### Texte présenté
Tous les trimestres, Edouard Carmignac prend la plume pour commenter les enjeux économiques, politiques et sociaux du moment.
Madame, Monsieur,
Dans ma lettre précédente, je vous écrivais que la récession tant attendue depuis le début de cette année, tel Godot, était loin d’être certaine. Trois mois plus tard, si l’accumulation de signes d’affaiblissement de la croissance mondiale est indéniable, elle ne semble toujours pas s’annoncer.
Face à une hausse des taux d’intérêt d’une grande ampleur, la résilience de l’activité des deux côtés de l’Atlantique tient aux largesses budgétaires sans précédent visant à compenser chez les ménages et les entreprises les pertes de revenus engendrées par la menace de la Covid. Trois années après le déferlement de ce virus, le non-retour à une rigueur budgétaire a continué de faire croître les déficits publics, tout en soutenant nos économies.

### Entrées de données collectées
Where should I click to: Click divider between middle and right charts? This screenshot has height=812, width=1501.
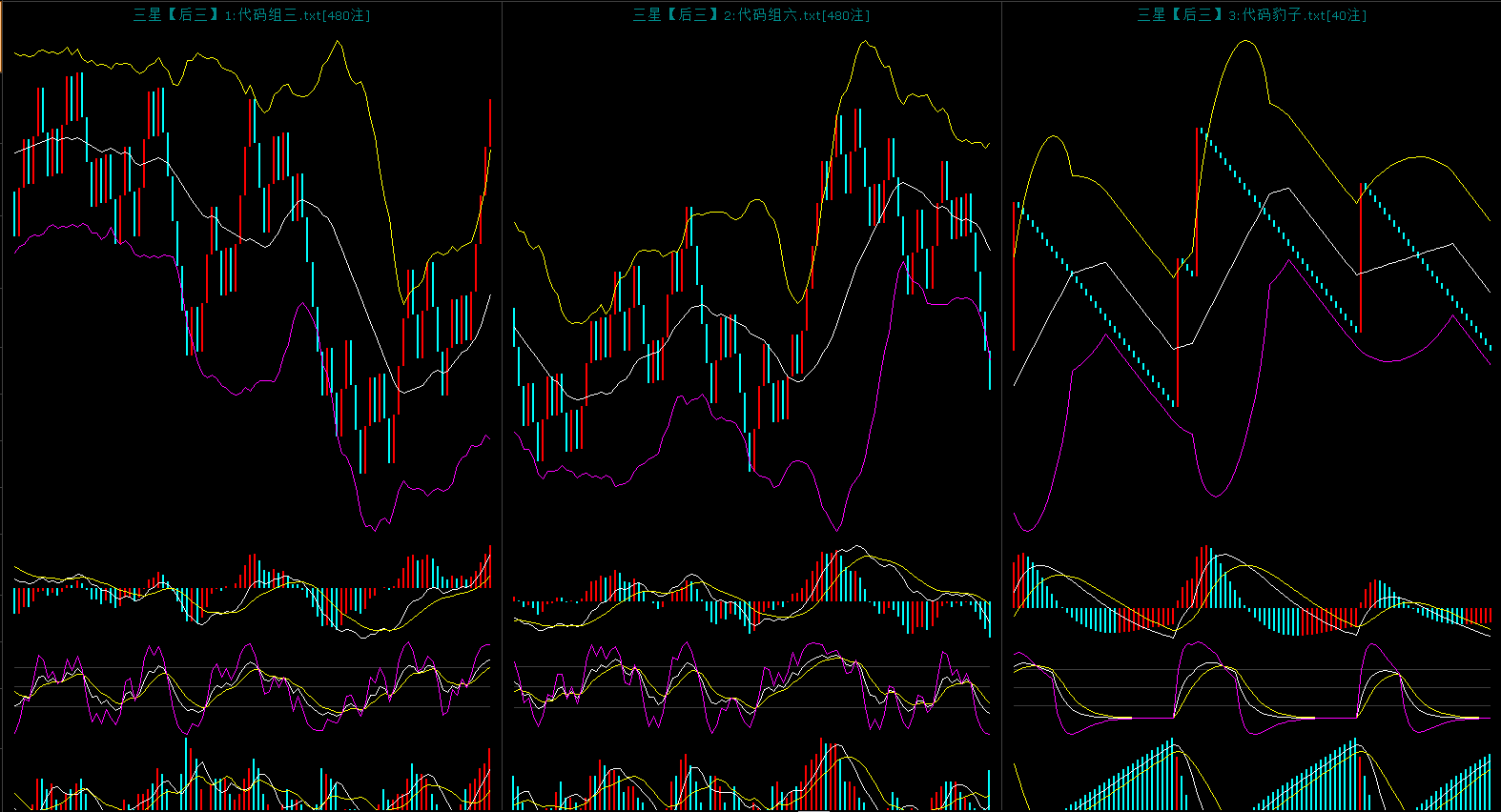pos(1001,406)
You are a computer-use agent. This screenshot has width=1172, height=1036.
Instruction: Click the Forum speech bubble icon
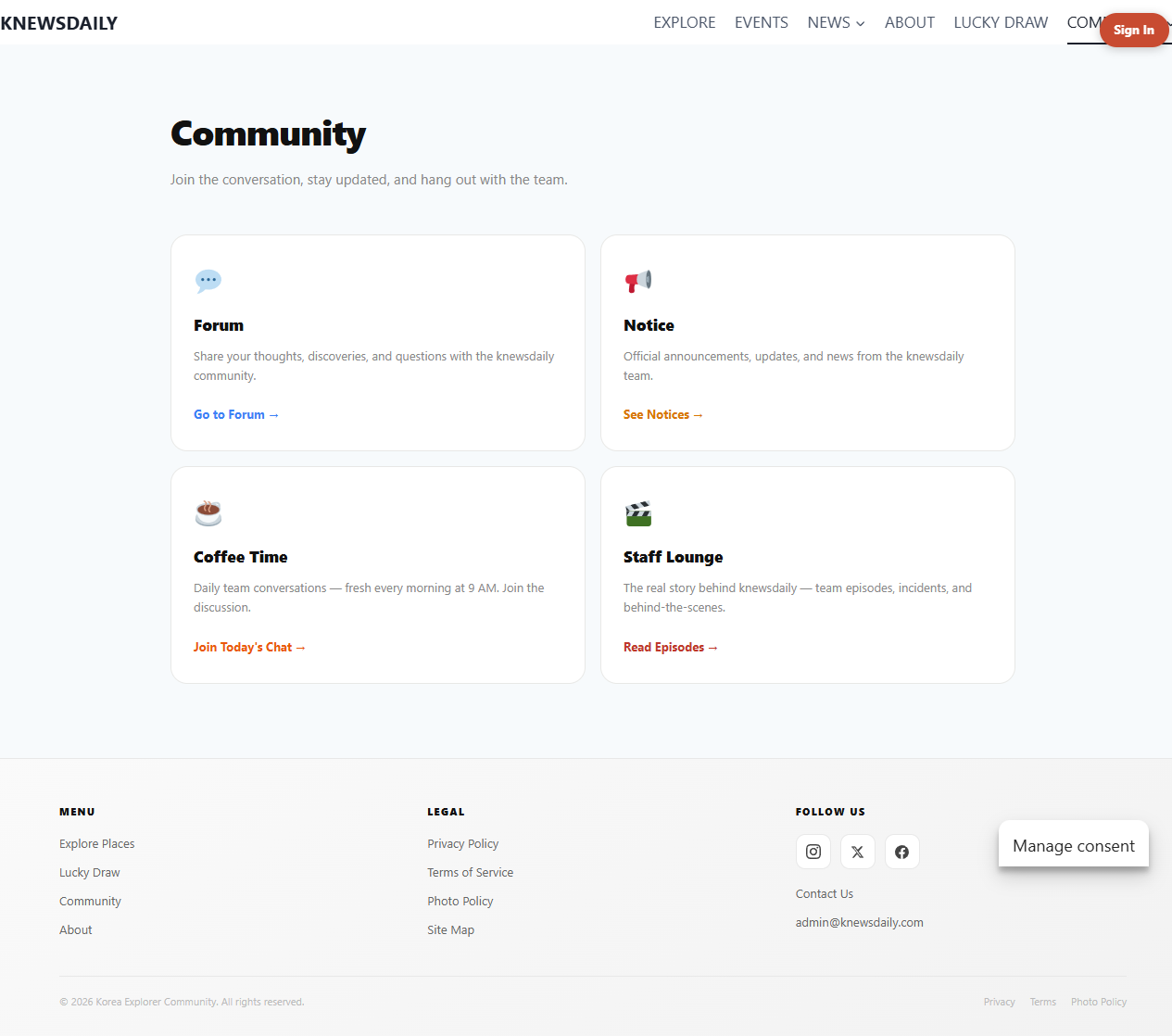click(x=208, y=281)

### Consigne
Reproduisez fidèlement, dans la lettre trimestrielle, tout ce qui va de « Tous les trimestres, Edouard » jusqu'à « soutenant nos économies. ». Le matériel ci-dessus est distinct de la lettre trimestrielle.

### Zone de réponse
Tous les trimestres, Edouard Carmignac prend la plume pour commenter les enjeux économiques, politiques et sociaux du moment.
Madame, Monsieur,
Dans ma lettre précédente, je vous écrivais que la récession tant attendue depuis le début de cette année, tel Godot, était loin d’être certaine. Trois mois plus tard, si l’accumulation de signes d’affaiblissement de la croissance mondiale est indéniable, elle ne semble toujours pas s’annoncer.
Face à une hausse des taux d’intérêt d’une grande ampleur, la résilience de l’activité des deux côtés de l’Atlantique tient aux largesses budgétaires sans précédent visant à compenser chez les ménages et les entreprises les pertes de revenus engendrées par la menace de la Covid. Trois années après le déferlement de ce virus, le non-retour à une rigueur budgétaire a continué de faire croître les déficits publics, tout en soutenant nos économies.